There are many other references throughout the Bible that are not found in Genesis that critics choose to use against Christian stewardship. One of these is Colossians 3: 2-5 which states, "kill everything in you that belongs only to the earthly life" and to "let your thoughts be on heavenly things, not on the things that are on the earth". I can understand that a critic of the Bible would use this to suggest that Christians want to kill and exploit the Earth. However, being a Christian and actually understanding the meaning of the Bible, I can see how foolish they are to suggest this. When God refers to killing earthly things and thinking of only heavenly things, he is referring to how we choose to spend our time here on Earth and to what is really important to live a Godly life. He mentions several times that one cannot worship both Him and money. He doesn't want Christians to practice idolatry or waste our valuable time and gifts on material goods. He doesn't want us to covet those things which we do not need in order to be good, caring, loving people. The only thing He requires is that we look to Him for all of our needs and trust that He will provide us with what we need. Western Christians get such a negative reputation because of the way our society has placed tremendous importance on material goods. Many people in America are greedy, wasteful, and condescending which fuels the flames of controversy for these critics and non-believers. Although there are a plethora of these types of Americans and Christians, there are many who don't share these views and believe the literal words of the Bible. There are so many Christian organizations which strive to support the environmental movement and support those who want to learn about ecology from a Biblical perspective. There are also many ways in which to support Christian views on conservation and environmentalism. Recycling, voting to support movements such as the Endangered Species Act, and planting trees to renew the ever decreasing population are all things that will help the environment and support the words of God in the Bible (Christians for Environmental Stewardship, 1998).

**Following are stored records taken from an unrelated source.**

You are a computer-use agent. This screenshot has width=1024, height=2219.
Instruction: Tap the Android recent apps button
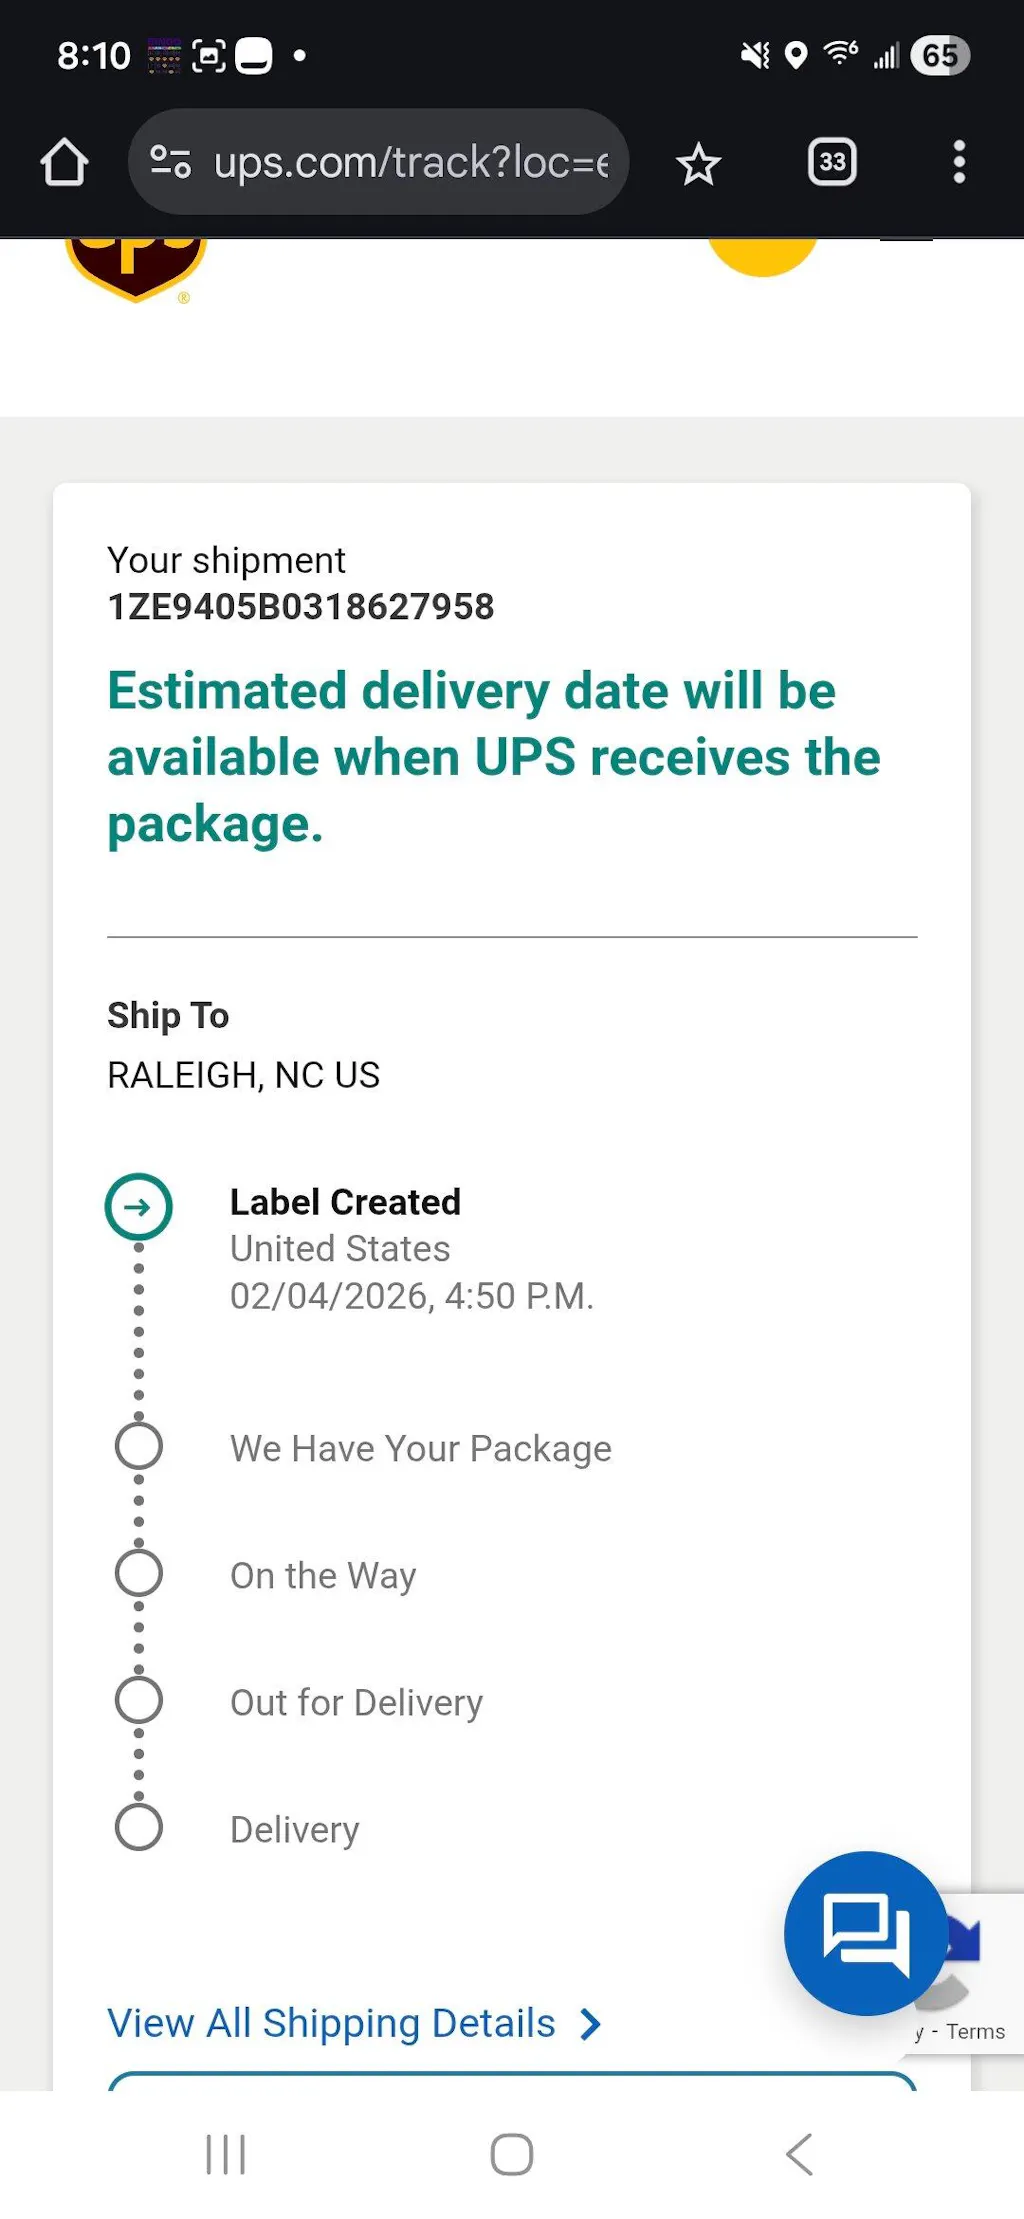coord(225,2154)
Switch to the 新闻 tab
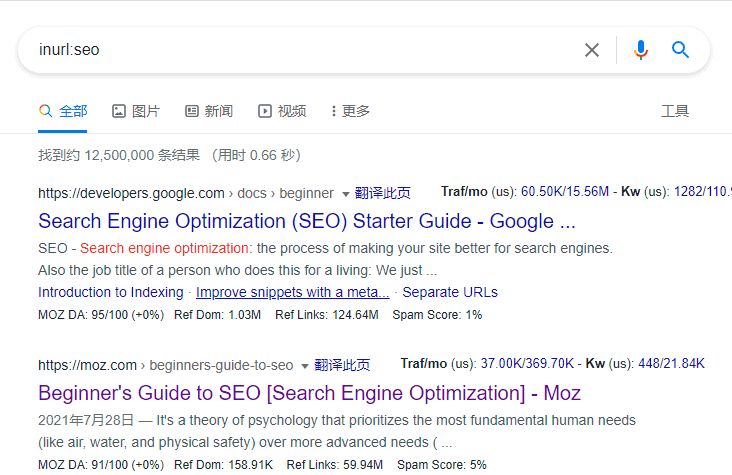Viewport: 732px width, 475px height. pos(219,111)
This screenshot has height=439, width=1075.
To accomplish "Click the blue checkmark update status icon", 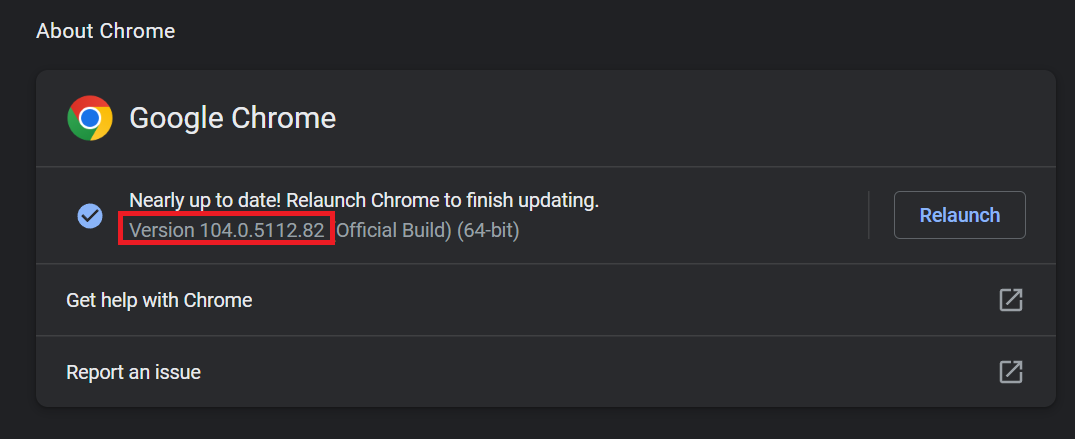I will 90,215.
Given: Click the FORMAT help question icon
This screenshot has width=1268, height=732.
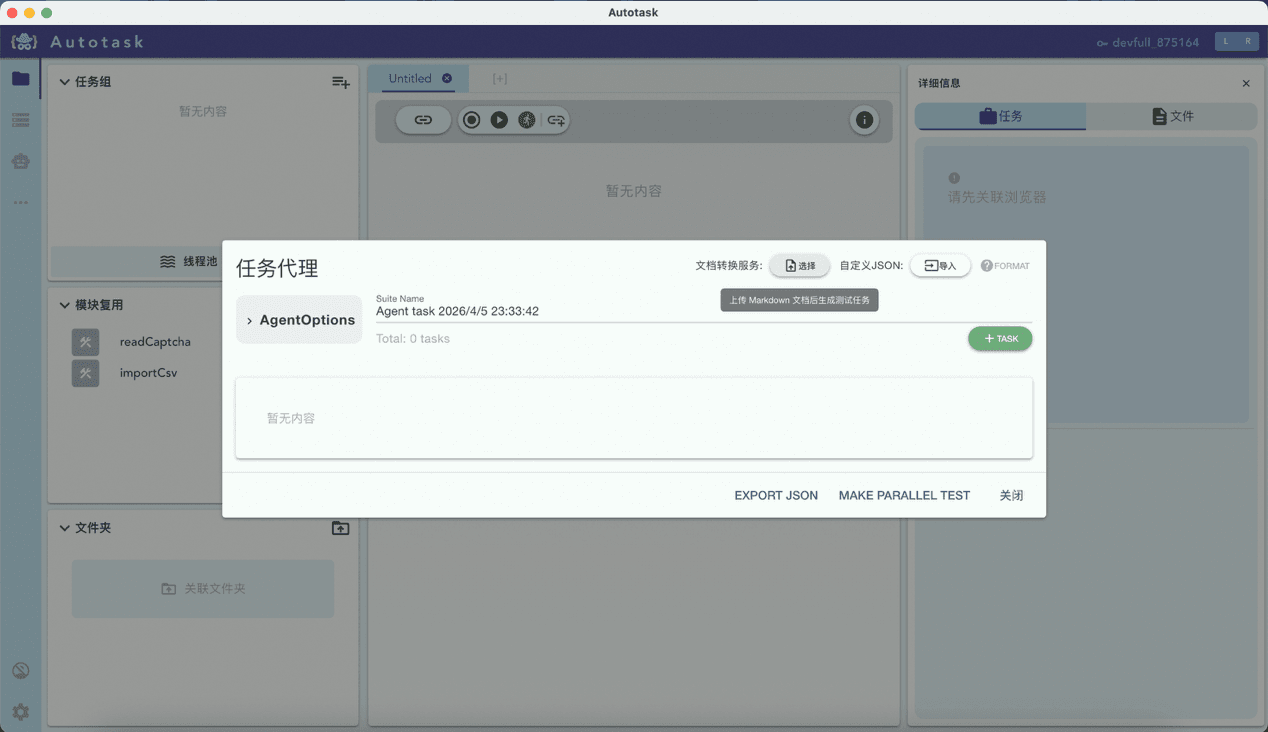Looking at the screenshot, I should pyautogui.click(x=986, y=266).
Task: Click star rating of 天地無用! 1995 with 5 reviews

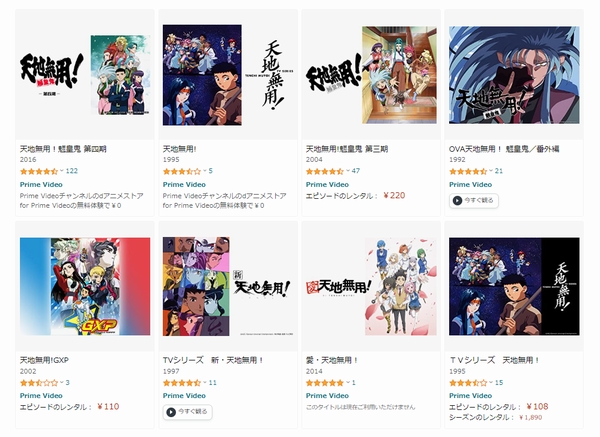Action: coord(182,171)
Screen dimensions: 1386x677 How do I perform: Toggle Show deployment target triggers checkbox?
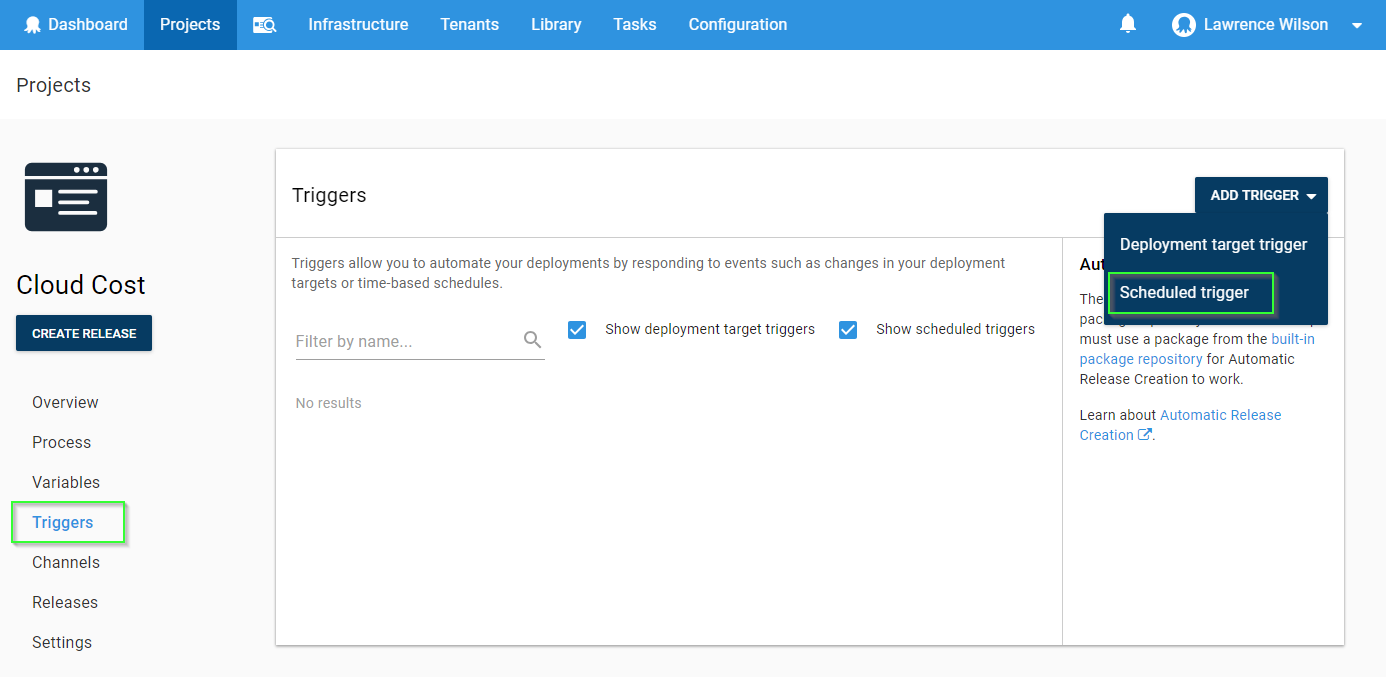tap(577, 329)
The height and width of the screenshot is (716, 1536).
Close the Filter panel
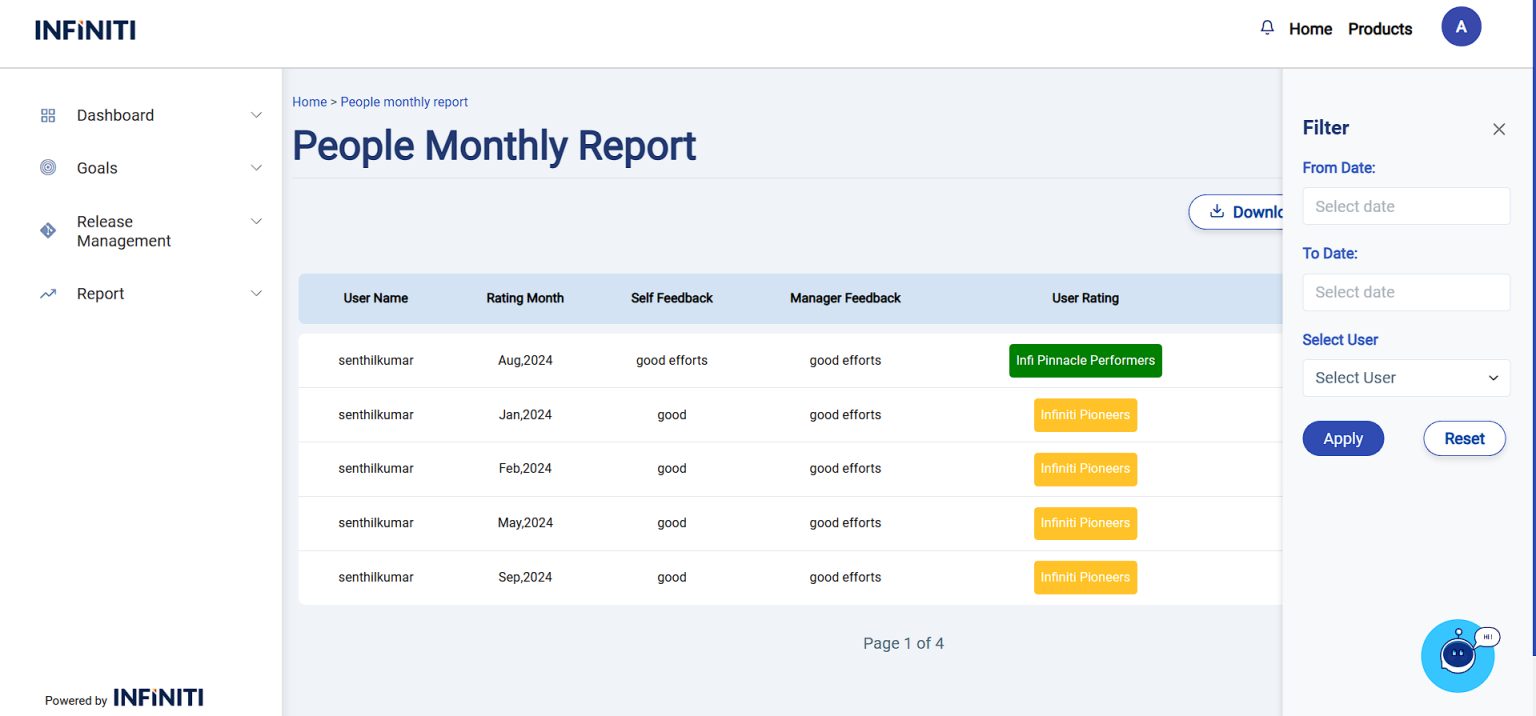(x=1498, y=129)
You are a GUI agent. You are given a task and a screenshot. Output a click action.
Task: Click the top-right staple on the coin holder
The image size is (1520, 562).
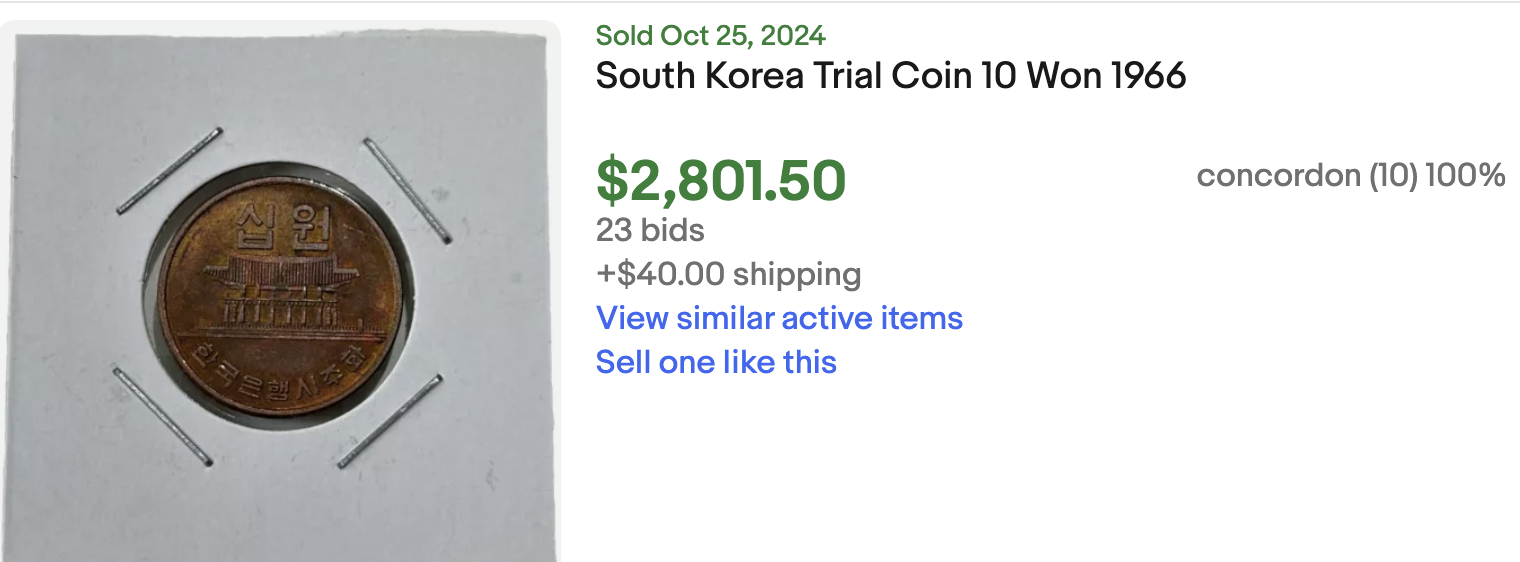click(407, 190)
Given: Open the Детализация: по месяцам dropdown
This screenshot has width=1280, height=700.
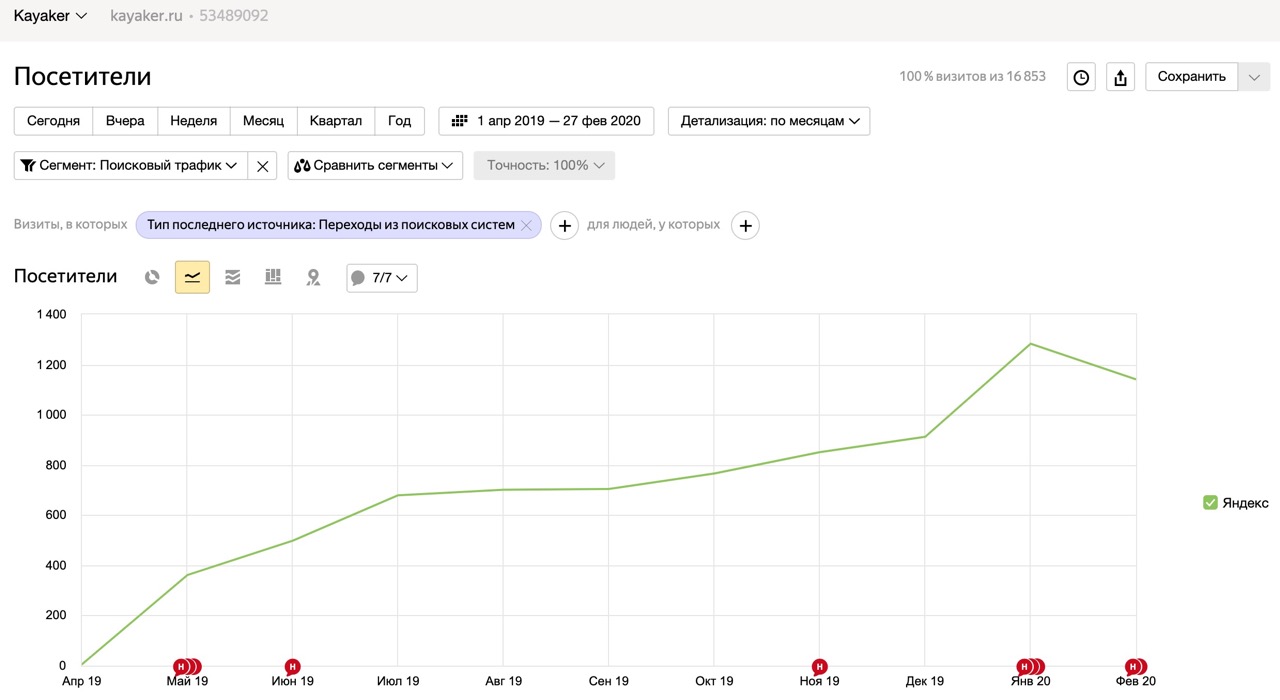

We must remember that all cultures and religions have taken a part in the destruction of the environment on some level, not just Christians. Whether it is for expansion or convenience, everybody has done something at some point that would not be considered "green" or environmentally friendly. We must also remember that God commanded man, any man who believed in Him, not just Christians, to be good stewards of the Earth. He commanded this before the fall of Adam and Eve. It was not done as a punishment or out of man's desire to rule over the Earth and all of its inhabitants. It was done out of God's love for humans, his most divine and ultimate creation. The Earth was made right along with humans and all the creatures of the Earth. It was made for our dwelling and for our sustainment. We were meant to care for it so that it could care for us.